The study also has highlighted that not all caregiver experiences are negative, however. "In fact, some report high levels of satisfaction and resilience and healthy family relationships," DoD officials wrote in a 2011 article soliciting new volunteers for the research.

Researchers are recruiting family members, friends or significant others who help a service member or veteran who served after October 2001 and experienced a TBI or has been diagnosed with PTSD.

The types of assistance provided include helping with day-to-day activities such as dressing, managing emotions, flashbacks, personality changes, anger/irritability, housework, remembering things, taking medications, managing money, providing financial assistance, running errands, shopping, transportation or preparing meals, according to the release.
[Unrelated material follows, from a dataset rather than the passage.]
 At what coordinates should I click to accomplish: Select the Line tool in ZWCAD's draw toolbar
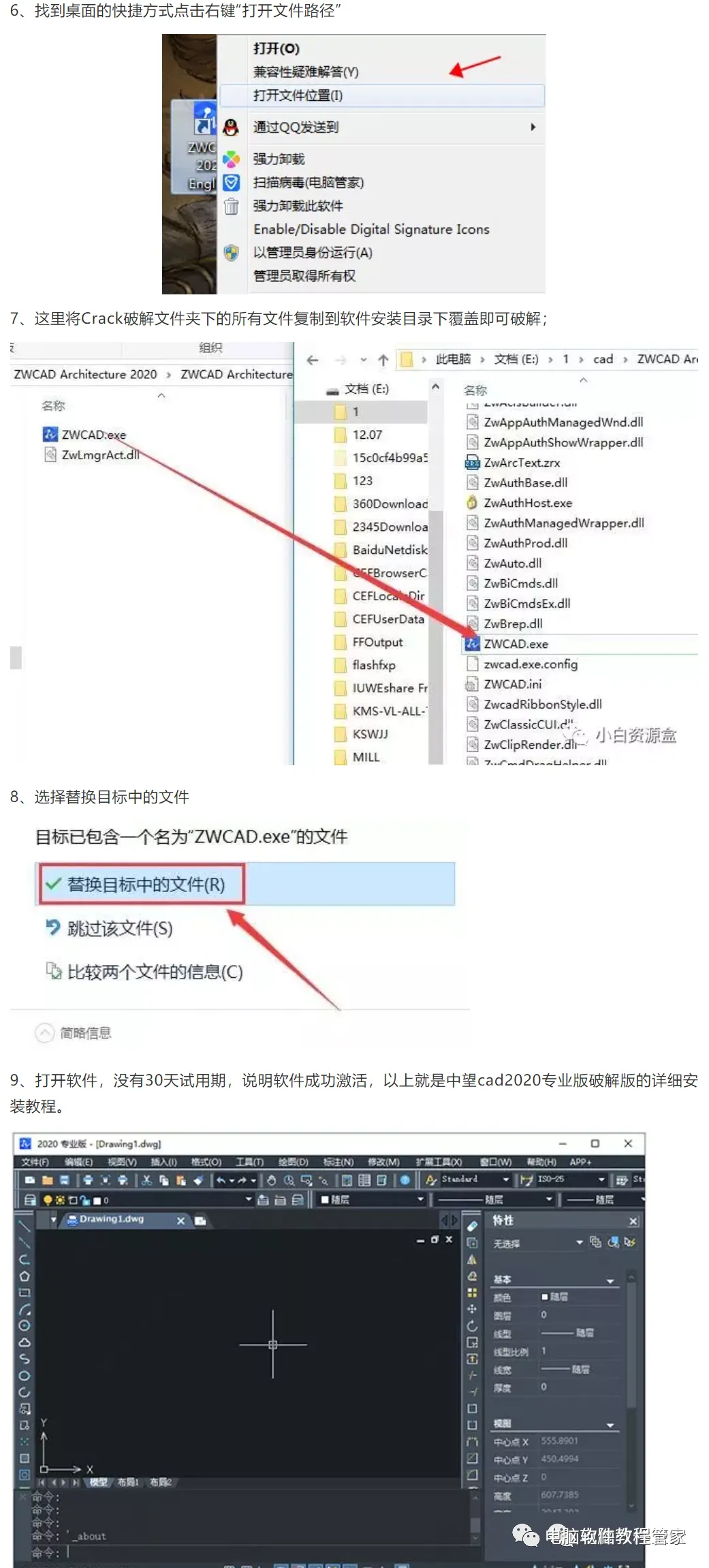(24, 1226)
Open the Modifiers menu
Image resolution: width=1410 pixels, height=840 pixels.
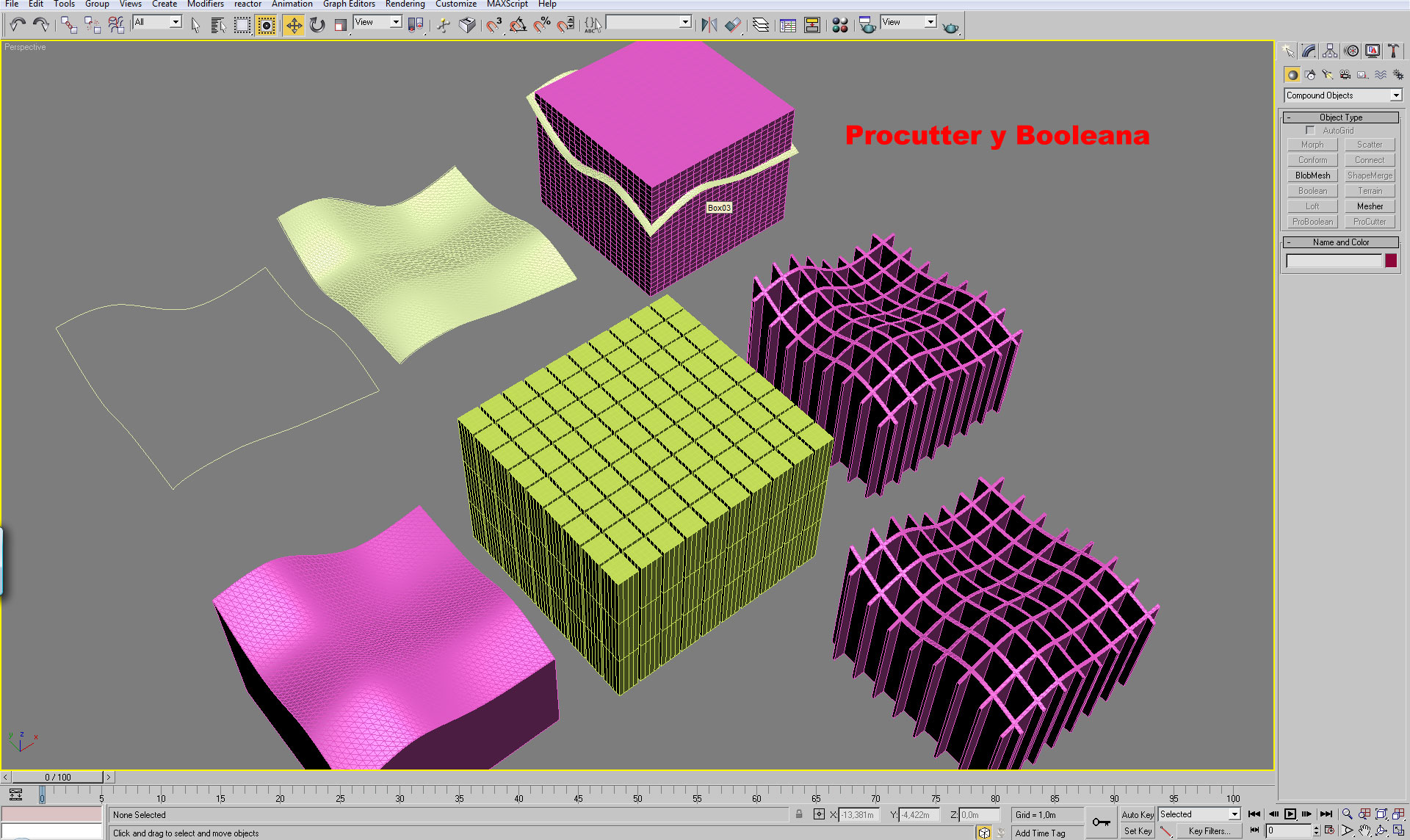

The study also requires volunteer spouses, parents or significant others who do not have a caregiving role for their veteran who served after October 2001, as a comparable group of peers to the caregivers.

The research is done by online surveys taken at home, requiring roughly one to two hours every year for up to 15 years. Participants may receive compensation, although in its release, the Defense Department did not provide details on the benefit.

The lead investigator is Dr. Louis French, a neuropsychologist who serves as deputy director of the National Intrepid Center. French's previous research has included studies on quality of life among troops following brain injury and symptoms of blast- and non-blast-related brain injuries in military personnel.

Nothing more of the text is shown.